About this task
The response should consist of every line below, unchanged.

Stored data entries
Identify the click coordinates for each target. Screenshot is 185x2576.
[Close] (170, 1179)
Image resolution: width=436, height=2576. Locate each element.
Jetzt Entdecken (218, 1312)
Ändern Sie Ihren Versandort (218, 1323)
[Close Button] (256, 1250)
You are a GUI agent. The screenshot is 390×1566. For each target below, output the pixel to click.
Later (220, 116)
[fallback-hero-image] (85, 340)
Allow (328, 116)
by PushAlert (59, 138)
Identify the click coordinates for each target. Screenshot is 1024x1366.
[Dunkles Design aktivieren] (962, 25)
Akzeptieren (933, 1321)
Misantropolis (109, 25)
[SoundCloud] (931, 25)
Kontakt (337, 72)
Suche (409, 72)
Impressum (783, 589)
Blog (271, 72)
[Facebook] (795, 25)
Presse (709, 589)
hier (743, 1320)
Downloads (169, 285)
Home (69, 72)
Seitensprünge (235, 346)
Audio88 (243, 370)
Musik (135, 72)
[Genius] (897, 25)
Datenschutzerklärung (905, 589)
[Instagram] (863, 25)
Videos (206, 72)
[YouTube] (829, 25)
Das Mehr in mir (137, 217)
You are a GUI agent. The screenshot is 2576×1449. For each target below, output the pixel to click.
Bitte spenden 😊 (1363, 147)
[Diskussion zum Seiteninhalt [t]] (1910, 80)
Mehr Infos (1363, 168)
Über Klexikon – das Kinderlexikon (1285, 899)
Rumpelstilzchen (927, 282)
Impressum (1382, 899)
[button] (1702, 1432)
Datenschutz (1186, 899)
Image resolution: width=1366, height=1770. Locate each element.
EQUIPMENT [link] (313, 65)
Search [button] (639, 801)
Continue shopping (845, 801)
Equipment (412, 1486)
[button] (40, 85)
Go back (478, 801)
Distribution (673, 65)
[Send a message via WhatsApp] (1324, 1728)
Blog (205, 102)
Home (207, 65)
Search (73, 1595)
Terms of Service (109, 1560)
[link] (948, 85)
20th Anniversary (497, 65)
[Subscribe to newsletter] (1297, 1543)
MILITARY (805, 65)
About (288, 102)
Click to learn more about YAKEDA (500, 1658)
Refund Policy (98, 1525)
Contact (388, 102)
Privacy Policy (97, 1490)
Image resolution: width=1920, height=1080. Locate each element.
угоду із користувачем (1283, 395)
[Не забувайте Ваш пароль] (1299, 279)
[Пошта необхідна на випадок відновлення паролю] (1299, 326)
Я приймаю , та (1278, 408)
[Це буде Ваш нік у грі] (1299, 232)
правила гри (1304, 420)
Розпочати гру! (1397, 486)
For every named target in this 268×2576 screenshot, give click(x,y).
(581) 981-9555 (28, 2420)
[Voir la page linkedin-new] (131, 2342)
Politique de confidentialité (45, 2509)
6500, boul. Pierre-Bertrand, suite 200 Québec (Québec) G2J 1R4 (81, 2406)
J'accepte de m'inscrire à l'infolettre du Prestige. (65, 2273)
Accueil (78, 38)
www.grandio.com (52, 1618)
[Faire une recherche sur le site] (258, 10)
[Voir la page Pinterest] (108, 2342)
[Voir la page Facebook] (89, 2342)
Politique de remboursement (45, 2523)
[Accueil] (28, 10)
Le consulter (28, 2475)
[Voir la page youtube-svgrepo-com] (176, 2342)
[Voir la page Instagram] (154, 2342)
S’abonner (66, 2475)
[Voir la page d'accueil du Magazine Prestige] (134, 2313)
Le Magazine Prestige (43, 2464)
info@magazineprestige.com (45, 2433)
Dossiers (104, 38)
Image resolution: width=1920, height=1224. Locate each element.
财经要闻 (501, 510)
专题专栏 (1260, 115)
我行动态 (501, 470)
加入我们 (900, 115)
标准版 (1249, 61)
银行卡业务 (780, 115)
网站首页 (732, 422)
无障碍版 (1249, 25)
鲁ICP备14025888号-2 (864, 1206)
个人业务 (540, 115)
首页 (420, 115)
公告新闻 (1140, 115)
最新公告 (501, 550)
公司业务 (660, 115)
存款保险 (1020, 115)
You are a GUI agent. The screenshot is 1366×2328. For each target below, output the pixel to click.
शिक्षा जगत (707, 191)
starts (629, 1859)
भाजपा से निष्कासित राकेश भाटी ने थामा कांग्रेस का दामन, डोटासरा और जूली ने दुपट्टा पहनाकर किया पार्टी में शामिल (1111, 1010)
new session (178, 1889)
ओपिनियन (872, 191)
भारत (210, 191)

Reply
Identify the click coordinates for each target. Screenshot is 185x2576.
[Close] (170, 1179)
Image resolution: width=436, height=2576. Locate each element.
Jetzt Entdecken (218, 1312)
Ändern Sie Ihren Versandort (218, 1323)
[Close Button] (256, 1250)
You are a GUI agent. The screenshot is 390×1566. For each target below, output the pixel to click.
Later (220, 116)
[fallback-hero-image] (85, 340)
Allow (328, 116)
by PushAlert (59, 138)
Identify the click coordinates for each target. Screenshot is 1024x1366.
[Dunkles Design aktivieren] (962, 25)
Akzeptieren (933, 1321)
Misantropolis (109, 25)
[SoundCloud] (931, 25)
Kontakt (337, 72)
Suche (409, 72)
Impressum (783, 589)
Blog (271, 72)
[Facebook] (795, 25)
Presse (709, 589)
hier (743, 1320)
Downloads (169, 285)
Home (69, 72)
Seitensprünge (235, 346)
Audio88 (243, 370)
Musik (135, 72)
[Genius] (897, 25)
Datenschutzerklärung (905, 589)
[Instagram] (863, 25)
Videos (206, 72)
[YouTube] (829, 25)
Das Mehr in mir (137, 217)
You are a GUI agent. The screenshot is 2576×1449. For each target below, output the pixel to click.
Bitte spenden 😊 (1363, 147)
[Diskussion zum Seiteninhalt [t]] (1910, 80)
Mehr Infos (1363, 168)
Über Klexikon – das Kinderlexikon (1285, 899)
Rumpelstilzchen (927, 282)
Impressum (1382, 899)
[button] (1702, 1432)
Datenschutz (1186, 899)
Image resolution: width=1366, height=1770. Locate each element.
EQUIPMENT [link] (313, 65)
Search [button] (639, 801)
Continue shopping (845, 801)
Equipment (412, 1486)
[button] (40, 85)
Go back (478, 801)
Distribution (673, 65)
[Send a message via WhatsApp] (1324, 1728)
Blog (205, 102)
Home (207, 65)
Search (73, 1595)
Terms of Service (109, 1560)
[link] (948, 85)
20th Anniversary (497, 65)
[Subscribe to newsletter] (1297, 1543)
MILITARY (805, 65)
About (288, 102)
Click to learn more about YAKEDA (500, 1658)
Refund Policy (98, 1525)
Contact (388, 102)
Privacy Policy (97, 1490)
Image resolution: width=1920, height=1080. Locate each element.
угоду із користувачем (1283, 395)
[Не забувайте Ваш пароль] (1299, 279)
[Пошта необхідна на випадок відновлення паролю] (1299, 326)
Я приймаю , та (1278, 408)
[Це буде Ваш нік у грі] (1299, 232)
правила гри (1304, 420)
Розпочати гру! (1397, 486)
For every named target in this 268×2576 screenshot, give click(x,y).
(581) 981-9555 (28, 2420)
[Voir la page linkedin-new] (131, 2342)
Politique de confidentialité (45, 2509)
6500, boul. Pierre-Bertrand, suite 200 Québec (Québec) G2J 1R4 (81, 2406)
J'accepte de m'inscrire à l'infolettre du Prestige. (65, 2273)
Accueil (78, 38)
www.grandio.com (52, 1618)
[Faire une recherche sur le site] (258, 10)
[Voir la page Pinterest] (108, 2342)
[Voir la page Facebook] (89, 2342)
Politique de remboursement (45, 2523)
[Accueil] (28, 10)
Le consulter (28, 2475)
[Voir la page youtube-svgrepo-com] (176, 2342)
[Voir la page Instagram] (154, 2342)
S’abonner (66, 2475)
[Voir la page d'accueil du Magazine Prestige] (134, 2313)
Le Magazine Prestige (43, 2464)
info@magazineprestige.com (45, 2433)
Dossiers (104, 38)
Image resolution: width=1920, height=1224. Locate each element.
财经要闻 (501, 510)
专题专栏 (1260, 115)
我行动态 (501, 470)
加入我们 (900, 115)
标准版 (1249, 61)
银行卡业务 (780, 115)
网站首页 (732, 422)
无障碍版 (1249, 25)
鲁ICP备14025888号-2 (864, 1206)
个人业务 (540, 115)
首页 (420, 115)
公告新闻 (1140, 115)
最新公告 (501, 550)
公司业务 (660, 115)
存款保险 (1020, 115)
You are a GUI agent. The screenshot is 1366×2328. For each target below, output the pixel to click.
शिक्षा जगत (707, 191)
starts (629, 1859)
भाजपा से निष्कासित राकेश भाटी ने थामा कांग्रेस का दामन, डोटासरा और जूली ने दुपट्टा पहनाकर किया पार्टी में शामिल (1111, 1010)
new session (178, 1889)
ओपिनियन (872, 191)
भारत (210, 191)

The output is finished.